Collected data entries

- - - -

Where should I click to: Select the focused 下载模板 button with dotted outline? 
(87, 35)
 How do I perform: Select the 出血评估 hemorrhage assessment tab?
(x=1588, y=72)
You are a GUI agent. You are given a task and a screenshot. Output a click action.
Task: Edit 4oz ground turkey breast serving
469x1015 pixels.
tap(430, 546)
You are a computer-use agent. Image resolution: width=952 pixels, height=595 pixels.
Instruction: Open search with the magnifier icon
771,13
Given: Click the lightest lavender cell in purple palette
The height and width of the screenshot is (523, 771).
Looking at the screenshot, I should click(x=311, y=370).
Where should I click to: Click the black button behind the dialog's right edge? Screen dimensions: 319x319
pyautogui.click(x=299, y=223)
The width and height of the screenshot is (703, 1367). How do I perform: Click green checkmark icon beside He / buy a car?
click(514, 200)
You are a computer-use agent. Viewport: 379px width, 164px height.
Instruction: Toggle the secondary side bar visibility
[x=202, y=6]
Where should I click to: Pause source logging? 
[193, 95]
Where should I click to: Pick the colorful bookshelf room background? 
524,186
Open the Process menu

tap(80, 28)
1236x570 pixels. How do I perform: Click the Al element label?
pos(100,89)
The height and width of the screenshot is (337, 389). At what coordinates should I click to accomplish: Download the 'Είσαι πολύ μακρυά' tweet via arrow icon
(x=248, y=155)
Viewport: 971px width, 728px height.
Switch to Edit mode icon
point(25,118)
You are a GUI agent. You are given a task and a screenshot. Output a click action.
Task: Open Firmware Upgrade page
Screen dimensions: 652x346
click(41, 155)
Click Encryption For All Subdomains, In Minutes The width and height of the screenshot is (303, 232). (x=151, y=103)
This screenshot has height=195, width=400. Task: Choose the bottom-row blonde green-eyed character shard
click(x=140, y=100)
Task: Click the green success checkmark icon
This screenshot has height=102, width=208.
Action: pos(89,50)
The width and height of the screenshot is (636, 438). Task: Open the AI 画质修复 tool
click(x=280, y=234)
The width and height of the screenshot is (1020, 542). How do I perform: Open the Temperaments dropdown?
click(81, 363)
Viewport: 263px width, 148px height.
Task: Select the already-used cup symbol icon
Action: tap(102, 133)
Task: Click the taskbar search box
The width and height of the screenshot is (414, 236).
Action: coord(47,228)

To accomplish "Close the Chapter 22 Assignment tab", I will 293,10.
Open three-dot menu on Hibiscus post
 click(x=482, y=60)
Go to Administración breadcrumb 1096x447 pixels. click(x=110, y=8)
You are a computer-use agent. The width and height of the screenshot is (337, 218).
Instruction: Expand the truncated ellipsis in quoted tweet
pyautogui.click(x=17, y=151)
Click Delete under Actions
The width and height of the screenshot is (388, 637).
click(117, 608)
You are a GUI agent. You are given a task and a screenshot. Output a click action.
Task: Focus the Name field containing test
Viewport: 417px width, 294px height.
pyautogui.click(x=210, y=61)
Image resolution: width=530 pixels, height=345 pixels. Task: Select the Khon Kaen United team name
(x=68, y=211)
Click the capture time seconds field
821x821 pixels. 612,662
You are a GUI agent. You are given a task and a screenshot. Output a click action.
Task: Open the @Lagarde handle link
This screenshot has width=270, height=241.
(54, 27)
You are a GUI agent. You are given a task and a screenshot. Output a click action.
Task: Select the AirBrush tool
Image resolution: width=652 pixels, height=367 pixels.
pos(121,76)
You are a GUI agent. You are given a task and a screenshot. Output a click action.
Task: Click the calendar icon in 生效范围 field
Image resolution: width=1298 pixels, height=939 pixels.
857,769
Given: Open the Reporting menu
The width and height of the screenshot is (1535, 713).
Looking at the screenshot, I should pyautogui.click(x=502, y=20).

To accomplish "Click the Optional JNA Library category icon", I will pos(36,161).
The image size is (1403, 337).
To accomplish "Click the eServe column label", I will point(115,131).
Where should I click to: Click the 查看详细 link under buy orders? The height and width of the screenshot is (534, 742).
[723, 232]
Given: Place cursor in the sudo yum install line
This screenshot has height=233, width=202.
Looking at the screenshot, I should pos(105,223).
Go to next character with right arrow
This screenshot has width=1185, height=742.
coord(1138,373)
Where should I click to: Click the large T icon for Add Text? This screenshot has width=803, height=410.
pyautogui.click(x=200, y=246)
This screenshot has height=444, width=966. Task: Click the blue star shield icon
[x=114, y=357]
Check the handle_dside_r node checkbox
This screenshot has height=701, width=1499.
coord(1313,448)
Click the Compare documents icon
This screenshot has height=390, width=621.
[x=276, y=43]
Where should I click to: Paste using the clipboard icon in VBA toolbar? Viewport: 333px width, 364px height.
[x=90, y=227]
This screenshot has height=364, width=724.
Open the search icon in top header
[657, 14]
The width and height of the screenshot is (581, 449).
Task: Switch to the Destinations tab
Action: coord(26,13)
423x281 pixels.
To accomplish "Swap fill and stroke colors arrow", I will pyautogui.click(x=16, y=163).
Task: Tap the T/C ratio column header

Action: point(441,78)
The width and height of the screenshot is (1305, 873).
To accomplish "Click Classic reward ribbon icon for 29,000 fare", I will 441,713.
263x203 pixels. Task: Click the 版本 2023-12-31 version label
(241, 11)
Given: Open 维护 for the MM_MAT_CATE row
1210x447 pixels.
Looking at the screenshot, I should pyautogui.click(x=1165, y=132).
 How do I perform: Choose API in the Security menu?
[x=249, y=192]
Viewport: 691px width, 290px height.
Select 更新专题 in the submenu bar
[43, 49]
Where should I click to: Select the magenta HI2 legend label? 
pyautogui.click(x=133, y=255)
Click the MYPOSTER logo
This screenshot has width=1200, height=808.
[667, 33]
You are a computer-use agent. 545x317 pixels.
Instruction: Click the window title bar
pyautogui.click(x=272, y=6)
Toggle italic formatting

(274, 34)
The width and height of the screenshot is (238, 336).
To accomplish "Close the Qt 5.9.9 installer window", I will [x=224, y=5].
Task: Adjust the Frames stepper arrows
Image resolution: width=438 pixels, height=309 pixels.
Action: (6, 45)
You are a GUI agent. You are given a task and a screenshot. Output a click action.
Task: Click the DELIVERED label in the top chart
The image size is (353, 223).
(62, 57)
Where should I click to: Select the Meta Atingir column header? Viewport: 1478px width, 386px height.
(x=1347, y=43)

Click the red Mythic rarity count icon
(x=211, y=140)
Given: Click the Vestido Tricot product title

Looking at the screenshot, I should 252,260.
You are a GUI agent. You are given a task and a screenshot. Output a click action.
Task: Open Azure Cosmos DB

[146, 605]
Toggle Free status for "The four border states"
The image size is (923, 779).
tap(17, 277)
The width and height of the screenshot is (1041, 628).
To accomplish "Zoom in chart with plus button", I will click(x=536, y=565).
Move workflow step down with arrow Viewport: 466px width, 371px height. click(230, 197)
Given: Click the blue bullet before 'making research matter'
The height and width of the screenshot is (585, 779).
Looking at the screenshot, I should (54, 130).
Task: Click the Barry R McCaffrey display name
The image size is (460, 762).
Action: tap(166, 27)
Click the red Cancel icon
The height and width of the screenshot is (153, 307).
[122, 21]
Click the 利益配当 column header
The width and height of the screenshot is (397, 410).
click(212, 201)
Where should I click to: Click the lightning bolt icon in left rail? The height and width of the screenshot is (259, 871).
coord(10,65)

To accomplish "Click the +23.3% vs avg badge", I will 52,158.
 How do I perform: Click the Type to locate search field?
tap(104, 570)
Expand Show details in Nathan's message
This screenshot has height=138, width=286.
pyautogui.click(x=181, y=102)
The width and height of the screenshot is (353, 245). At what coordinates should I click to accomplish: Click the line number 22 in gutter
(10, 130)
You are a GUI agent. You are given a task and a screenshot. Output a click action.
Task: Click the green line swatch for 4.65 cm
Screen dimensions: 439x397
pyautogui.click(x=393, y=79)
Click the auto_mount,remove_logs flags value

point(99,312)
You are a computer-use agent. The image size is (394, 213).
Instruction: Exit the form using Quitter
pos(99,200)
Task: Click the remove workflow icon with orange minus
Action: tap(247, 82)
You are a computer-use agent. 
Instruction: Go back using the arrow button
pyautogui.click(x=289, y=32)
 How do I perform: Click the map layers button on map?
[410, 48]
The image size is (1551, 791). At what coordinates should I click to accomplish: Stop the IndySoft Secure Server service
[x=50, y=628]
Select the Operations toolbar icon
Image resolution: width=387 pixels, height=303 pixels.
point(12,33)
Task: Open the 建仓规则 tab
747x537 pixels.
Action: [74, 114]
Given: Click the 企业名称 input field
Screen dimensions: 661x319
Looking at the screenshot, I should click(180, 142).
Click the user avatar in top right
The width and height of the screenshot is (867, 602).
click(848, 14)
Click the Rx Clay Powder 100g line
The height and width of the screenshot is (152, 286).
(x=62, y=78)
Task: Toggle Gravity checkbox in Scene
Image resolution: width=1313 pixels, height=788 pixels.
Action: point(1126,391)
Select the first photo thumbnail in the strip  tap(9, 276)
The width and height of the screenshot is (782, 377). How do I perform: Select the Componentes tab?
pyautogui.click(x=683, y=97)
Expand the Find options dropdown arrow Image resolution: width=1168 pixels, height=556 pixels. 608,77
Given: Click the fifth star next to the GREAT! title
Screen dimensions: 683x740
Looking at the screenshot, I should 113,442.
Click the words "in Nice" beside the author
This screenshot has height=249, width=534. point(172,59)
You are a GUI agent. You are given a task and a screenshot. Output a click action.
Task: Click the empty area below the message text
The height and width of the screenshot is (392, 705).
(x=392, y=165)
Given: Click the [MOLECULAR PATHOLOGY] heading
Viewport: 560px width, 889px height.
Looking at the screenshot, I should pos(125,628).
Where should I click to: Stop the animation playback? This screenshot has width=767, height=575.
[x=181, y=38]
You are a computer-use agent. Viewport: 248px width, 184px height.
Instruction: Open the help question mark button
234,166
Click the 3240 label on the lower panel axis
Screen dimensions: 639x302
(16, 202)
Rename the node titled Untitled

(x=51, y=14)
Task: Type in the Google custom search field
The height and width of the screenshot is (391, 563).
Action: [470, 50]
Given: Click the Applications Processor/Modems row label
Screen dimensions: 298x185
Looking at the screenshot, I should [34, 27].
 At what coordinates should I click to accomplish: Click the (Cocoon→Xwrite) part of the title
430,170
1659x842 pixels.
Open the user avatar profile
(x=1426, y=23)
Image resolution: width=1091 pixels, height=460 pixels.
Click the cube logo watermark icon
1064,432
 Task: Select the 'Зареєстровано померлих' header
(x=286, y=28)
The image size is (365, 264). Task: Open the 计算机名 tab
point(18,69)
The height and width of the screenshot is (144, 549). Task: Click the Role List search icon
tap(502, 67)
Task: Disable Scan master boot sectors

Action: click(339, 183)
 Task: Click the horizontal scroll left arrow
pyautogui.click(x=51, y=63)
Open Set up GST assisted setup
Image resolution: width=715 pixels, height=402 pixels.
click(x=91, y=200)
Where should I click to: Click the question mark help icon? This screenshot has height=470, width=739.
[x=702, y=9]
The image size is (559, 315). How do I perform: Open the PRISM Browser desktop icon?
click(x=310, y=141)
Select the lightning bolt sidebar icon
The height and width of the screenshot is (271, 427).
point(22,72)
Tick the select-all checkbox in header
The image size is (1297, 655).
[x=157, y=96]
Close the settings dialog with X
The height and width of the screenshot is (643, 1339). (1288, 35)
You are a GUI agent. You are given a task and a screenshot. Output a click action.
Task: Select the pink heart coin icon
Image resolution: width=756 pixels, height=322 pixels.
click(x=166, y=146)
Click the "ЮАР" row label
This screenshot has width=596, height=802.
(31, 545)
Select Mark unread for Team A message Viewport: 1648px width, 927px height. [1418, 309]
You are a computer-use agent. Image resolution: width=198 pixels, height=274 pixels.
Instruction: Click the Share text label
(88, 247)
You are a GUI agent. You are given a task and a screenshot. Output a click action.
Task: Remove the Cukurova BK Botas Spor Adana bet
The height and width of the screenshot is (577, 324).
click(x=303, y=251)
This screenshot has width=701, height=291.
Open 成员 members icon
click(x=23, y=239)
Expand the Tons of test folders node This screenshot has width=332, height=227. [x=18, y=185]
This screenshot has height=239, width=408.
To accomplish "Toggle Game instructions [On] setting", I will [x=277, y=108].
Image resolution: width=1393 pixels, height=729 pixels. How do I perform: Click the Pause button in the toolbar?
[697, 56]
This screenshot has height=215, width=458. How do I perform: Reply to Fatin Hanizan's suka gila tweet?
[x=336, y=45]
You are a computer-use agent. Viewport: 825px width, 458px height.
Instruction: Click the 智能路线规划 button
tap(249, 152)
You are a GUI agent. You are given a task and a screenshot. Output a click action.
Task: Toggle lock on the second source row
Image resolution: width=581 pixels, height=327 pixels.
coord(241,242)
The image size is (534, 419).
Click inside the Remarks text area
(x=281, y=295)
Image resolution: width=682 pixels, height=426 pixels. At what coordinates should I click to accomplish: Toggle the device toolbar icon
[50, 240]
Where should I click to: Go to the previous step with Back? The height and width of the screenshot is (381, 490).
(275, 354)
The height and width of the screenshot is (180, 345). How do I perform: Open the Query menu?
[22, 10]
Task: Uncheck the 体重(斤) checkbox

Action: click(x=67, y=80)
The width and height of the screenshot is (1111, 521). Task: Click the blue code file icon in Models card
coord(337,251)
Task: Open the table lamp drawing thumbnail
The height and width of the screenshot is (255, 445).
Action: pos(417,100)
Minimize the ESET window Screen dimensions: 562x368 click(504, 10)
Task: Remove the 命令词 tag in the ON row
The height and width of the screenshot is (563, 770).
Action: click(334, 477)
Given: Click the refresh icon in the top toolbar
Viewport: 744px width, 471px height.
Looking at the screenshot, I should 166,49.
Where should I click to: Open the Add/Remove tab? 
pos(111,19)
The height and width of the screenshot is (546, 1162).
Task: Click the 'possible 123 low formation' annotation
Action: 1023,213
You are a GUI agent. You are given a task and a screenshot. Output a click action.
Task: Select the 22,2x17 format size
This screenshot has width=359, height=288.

- - - -

§ **REQUIRED ACTION**
Filter the data above, keeping only lines that include the string "message".

§ **EXERCISE RESPONSE**
Expand Show details in Nathan's message
Task: Click the empty area below the message text
Select Mark unread for Team A message Viewport: 1648px width, 927px height. [1418, 309]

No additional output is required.